▶ **Exercise objective**
Would you write out all the records again, exactly?
*** Block opens ***
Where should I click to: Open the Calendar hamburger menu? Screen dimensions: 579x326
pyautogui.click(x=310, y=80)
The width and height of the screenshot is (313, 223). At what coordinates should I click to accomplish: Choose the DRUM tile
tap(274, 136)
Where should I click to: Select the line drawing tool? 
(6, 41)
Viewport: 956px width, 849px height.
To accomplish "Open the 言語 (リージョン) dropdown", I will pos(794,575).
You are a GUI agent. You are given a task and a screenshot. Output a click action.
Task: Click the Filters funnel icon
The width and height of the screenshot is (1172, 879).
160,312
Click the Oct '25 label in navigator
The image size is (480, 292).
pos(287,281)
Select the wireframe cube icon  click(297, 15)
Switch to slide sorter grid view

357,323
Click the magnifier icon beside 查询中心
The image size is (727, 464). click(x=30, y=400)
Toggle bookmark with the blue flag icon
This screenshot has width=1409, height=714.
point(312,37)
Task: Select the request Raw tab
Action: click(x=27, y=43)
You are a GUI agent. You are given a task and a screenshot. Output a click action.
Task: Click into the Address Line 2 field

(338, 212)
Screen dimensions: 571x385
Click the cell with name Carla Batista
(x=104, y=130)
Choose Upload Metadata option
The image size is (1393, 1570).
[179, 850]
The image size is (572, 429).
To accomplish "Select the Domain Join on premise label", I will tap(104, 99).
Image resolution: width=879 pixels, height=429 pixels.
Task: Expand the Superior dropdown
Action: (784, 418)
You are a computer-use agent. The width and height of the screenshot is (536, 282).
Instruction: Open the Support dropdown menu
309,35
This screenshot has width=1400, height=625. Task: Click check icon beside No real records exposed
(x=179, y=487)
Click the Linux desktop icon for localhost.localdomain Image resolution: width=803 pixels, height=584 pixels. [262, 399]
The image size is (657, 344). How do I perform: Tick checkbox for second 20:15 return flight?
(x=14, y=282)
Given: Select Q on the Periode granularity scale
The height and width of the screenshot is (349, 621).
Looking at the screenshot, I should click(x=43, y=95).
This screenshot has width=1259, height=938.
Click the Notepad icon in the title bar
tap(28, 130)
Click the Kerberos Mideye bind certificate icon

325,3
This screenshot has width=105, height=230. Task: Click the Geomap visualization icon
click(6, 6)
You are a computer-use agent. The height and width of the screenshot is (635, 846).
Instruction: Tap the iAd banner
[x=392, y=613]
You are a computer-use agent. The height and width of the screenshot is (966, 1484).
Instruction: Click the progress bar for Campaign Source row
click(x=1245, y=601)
*** Block closes ***
▶ **Output below**
Where should I click to: Open the Calendar hamburger menu? Screen dimensions: 579x326
pyautogui.click(x=310, y=80)
The width and height of the screenshot is (313, 223). At what coordinates should I click to accomplish: Choose the DRUM tile
tap(274, 136)
Where should I click to: Select the line drawing tool? 
(6, 41)
Viewport: 956px width, 849px height.
To accomplish "Open the 言語 (リージョン) dropdown", I will pos(794,575).
You are a GUI agent. You are given a task and a screenshot. Output a click action.
Task: Click the Filters funnel icon
The width and height of the screenshot is (1172, 879).
160,312
Click the Oct '25 label in navigator
The image size is (480, 292).
pos(287,281)
Select the wireframe cube icon  click(297, 15)
Switch to slide sorter grid view

357,323
Click the magnifier icon beside 查询中心
The image size is (727, 464). click(x=30, y=400)
Toggle bookmark with the blue flag icon
This screenshot has width=1409, height=714.
point(312,37)
Task: Select the request Raw tab
Action: click(x=27, y=43)
You are a GUI agent. You are given a task and a screenshot. Output a click action.
Task: Click into the Address Line 2 field

(338, 212)
Screen dimensions: 571x385
Click the cell with name Carla Batista
(x=104, y=130)
Choose Upload Metadata option
The image size is (1393, 1570).
[179, 850]
The image size is (572, 429).
To accomplish "Select the Domain Join on premise label", I will tap(104, 99).
Image resolution: width=879 pixels, height=429 pixels.
Task: Expand the Superior dropdown
Action: (784, 418)
You are a computer-use agent. The width and height of the screenshot is (536, 282).
Instruction: Open the Support dropdown menu
309,35
This screenshot has width=1400, height=625. Task: Click check icon beside No real records exposed
(x=179, y=487)
Click the Linux desktop icon for localhost.localdomain Image resolution: width=803 pixels, height=584 pixels. [262, 399]
The image size is (657, 344). How do I perform: Tick checkbox for second 20:15 return flight?
(x=14, y=282)
Given: Select Q on the Periode granularity scale
The height and width of the screenshot is (349, 621).
Looking at the screenshot, I should click(x=43, y=95).
This screenshot has width=1259, height=938.
Click the Notepad icon in the title bar
tap(28, 130)
Click the Kerberos Mideye bind certificate icon

325,3
This screenshot has width=105, height=230. Task: Click the Geomap visualization icon
click(6, 6)
You are a computer-use agent. The height and width of the screenshot is (635, 846).
Instruction: Tap the iAd banner
[x=392, y=613]
You are a computer-use agent. The height and width of the screenshot is (966, 1484).
Instruction: Click the progress bar for Campaign Source row
click(x=1245, y=601)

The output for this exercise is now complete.